**Task to complete:** Everything in the listing should be restated word for word.
○ ○ ○
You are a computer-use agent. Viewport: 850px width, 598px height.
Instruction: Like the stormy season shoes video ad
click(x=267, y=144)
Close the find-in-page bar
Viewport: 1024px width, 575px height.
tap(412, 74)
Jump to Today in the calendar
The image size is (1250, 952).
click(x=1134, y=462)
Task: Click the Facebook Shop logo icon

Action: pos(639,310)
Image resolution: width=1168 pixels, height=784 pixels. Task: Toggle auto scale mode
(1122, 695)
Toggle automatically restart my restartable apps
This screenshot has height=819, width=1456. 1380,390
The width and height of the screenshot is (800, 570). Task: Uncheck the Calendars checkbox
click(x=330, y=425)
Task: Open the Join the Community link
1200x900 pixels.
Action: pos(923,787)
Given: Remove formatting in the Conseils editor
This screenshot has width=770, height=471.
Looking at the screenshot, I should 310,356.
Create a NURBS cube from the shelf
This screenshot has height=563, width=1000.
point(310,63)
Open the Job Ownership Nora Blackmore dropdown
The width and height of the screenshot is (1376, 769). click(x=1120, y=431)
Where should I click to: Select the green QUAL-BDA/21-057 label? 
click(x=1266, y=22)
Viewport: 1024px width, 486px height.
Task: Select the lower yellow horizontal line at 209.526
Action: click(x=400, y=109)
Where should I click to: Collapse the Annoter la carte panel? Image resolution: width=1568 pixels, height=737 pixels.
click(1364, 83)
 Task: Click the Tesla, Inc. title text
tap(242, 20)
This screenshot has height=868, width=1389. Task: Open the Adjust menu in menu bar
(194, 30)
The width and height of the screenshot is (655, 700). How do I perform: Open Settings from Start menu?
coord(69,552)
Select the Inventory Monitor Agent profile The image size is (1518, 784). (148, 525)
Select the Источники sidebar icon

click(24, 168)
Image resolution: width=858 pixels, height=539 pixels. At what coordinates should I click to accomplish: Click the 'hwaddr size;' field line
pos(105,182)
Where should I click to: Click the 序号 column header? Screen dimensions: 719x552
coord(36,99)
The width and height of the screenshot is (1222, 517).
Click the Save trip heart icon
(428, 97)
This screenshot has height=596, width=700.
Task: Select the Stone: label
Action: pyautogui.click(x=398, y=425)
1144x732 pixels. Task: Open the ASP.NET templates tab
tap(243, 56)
○ ○ ○
**Task solution:**
You are a computer-use agent. Viewport: 850px width, 598px height.
Instruction: Like the stormy season shoes video ad
click(x=267, y=144)
Close the find-in-page bar
Viewport: 1024px width, 575px height.
tap(412, 74)
Jump to Today in the calendar
The image size is (1250, 952).
click(x=1134, y=462)
Task: Click the Facebook Shop logo icon

Action: pos(639,310)
Image resolution: width=1168 pixels, height=784 pixels. Task: Toggle auto scale mode
(1122, 695)
Toggle automatically restart my restartable apps
This screenshot has height=819, width=1456. 1380,390
The width and height of the screenshot is (800, 570). Task: Uncheck the Calendars checkbox
click(x=330, y=425)
Task: Open the Join the Community link
1200x900 pixels.
Action: pos(923,787)
Given: Remove formatting in the Conseils editor
This screenshot has width=770, height=471.
Looking at the screenshot, I should 310,356.
Create a NURBS cube from the shelf
This screenshot has height=563, width=1000.
point(310,63)
Open the Job Ownership Nora Blackmore dropdown
The width and height of the screenshot is (1376, 769). click(x=1120, y=431)
Where should I click to: Select the green QUAL-BDA/21-057 label? 
click(x=1266, y=22)
Viewport: 1024px width, 486px height.
Task: Select the lower yellow horizontal line at 209.526
Action: click(x=400, y=109)
Where should I click to: Collapse the Annoter la carte panel? Image resolution: width=1568 pixels, height=737 pixels.
click(1364, 83)
 Task: Click the Tesla, Inc. title text
tap(242, 20)
This screenshot has height=868, width=1389. Task: Open the Adjust menu in menu bar
(194, 30)
The width and height of the screenshot is (655, 700). How do I perform: Open Settings from Start menu?
coord(69,552)
Select the Inventory Monitor Agent profile The image size is (1518, 784). (148, 525)
Select the Источники sidebar icon

click(24, 168)
Image resolution: width=858 pixels, height=539 pixels. At what coordinates should I click to accomplish: Click the 'hwaddr size;' field line
pos(105,182)
Where should I click to: Click the 序号 column header? Screen dimensions: 719x552
coord(36,99)
The width and height of the screenshot is (1222, 517).
Click the Save trip heart icon
(428, 97)
This screenshot has height=596, width=700.
Task: Select the Stone: label
Action: pyautogui.click(x=398, y=425)
1144x732 pixels. Task: Open the ASP.NET templates tab
tap(243, 56)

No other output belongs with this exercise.